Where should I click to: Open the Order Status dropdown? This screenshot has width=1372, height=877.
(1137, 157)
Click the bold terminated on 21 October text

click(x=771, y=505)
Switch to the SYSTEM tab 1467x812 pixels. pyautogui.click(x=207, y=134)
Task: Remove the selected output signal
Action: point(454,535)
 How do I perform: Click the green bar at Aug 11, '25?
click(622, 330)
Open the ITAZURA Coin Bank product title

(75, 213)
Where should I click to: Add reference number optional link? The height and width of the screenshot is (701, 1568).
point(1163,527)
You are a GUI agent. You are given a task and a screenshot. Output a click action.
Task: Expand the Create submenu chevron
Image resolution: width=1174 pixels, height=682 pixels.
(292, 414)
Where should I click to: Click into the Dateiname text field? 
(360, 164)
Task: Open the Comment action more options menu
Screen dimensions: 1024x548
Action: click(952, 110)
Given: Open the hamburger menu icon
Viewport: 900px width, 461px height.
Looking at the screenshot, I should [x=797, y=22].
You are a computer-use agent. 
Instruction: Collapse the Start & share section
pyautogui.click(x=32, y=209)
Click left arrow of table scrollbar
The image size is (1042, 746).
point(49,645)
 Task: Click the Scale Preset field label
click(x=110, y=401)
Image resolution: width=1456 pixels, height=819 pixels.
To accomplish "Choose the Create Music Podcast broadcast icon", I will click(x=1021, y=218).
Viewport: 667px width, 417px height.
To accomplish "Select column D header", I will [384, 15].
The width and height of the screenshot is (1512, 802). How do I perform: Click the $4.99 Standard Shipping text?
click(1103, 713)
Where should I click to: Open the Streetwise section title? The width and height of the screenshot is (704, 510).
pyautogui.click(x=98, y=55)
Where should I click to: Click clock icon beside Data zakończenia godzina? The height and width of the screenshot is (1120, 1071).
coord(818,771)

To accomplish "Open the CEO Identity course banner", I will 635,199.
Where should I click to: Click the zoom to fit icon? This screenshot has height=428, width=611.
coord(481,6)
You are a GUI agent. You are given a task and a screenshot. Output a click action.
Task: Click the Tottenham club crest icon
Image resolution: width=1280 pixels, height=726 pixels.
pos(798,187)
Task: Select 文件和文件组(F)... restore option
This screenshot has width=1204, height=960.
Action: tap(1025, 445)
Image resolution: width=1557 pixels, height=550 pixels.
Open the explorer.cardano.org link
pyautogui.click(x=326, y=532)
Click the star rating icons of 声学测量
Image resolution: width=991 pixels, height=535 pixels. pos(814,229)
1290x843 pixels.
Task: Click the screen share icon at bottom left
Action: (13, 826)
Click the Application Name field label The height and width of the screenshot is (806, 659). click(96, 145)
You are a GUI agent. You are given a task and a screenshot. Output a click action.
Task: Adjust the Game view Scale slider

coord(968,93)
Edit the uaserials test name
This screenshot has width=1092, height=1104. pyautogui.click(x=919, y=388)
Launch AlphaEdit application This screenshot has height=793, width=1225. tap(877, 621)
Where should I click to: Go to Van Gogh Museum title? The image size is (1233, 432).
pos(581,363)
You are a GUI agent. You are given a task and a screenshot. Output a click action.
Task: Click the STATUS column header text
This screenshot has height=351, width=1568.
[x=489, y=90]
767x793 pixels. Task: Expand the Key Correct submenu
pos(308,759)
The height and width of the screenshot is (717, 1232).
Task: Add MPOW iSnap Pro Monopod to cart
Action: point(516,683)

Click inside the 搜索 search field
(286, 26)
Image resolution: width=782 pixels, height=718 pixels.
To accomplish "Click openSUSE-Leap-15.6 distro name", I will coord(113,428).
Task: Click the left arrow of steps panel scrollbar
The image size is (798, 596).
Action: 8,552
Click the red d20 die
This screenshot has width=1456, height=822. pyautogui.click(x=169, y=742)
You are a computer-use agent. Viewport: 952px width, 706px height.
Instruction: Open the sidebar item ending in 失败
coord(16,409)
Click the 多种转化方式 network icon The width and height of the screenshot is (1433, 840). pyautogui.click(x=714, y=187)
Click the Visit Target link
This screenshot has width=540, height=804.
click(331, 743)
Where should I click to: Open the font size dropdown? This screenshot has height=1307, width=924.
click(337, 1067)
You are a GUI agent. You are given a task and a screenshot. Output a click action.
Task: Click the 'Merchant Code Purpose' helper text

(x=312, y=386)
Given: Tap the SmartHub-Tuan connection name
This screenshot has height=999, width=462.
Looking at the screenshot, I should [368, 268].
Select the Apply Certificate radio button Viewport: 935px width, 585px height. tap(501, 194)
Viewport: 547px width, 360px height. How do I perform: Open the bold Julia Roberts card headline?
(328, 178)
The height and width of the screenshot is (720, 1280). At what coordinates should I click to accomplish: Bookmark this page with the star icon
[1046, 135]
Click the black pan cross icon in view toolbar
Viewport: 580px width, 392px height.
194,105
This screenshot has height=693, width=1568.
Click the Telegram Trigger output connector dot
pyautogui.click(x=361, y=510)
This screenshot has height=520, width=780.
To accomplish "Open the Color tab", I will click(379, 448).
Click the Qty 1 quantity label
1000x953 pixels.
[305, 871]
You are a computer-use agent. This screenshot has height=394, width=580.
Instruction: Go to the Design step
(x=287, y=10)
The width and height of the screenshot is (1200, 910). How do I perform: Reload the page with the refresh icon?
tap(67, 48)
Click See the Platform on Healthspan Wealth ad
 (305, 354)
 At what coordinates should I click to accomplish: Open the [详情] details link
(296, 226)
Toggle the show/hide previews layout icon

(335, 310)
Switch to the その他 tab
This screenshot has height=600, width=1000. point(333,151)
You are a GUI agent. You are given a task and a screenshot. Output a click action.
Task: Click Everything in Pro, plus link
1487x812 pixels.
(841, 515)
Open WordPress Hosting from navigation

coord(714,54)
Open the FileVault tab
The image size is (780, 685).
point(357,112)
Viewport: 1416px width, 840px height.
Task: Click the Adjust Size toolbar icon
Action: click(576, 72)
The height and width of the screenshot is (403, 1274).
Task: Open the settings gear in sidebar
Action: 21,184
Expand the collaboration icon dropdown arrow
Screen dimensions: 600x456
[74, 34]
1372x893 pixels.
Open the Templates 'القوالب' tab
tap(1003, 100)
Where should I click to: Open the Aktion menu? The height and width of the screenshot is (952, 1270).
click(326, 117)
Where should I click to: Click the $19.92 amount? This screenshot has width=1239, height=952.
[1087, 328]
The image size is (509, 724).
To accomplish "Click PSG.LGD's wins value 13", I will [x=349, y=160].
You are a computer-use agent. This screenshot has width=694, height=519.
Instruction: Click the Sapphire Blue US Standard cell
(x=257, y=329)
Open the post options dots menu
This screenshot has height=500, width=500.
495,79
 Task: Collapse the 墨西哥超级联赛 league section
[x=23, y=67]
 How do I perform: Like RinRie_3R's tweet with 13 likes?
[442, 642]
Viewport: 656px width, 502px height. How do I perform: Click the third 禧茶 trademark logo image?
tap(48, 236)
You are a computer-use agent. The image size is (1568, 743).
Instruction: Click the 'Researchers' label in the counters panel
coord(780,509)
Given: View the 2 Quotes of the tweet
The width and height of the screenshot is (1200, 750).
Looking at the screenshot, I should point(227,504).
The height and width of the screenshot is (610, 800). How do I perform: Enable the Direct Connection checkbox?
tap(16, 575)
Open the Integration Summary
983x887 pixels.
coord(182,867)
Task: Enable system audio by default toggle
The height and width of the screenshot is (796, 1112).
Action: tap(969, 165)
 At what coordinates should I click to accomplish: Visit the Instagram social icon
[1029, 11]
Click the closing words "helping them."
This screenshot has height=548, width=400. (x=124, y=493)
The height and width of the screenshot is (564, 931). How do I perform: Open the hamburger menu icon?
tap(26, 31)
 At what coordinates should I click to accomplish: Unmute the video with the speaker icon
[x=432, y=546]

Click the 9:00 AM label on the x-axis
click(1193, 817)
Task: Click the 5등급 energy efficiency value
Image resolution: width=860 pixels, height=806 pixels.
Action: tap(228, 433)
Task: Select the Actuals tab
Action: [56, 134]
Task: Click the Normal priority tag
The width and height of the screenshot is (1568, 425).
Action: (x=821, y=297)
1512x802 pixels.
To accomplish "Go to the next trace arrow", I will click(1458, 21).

**Your objective:**
For the word "header", say how many lines of the listing contain it; give the number alone.

**Task result:**
2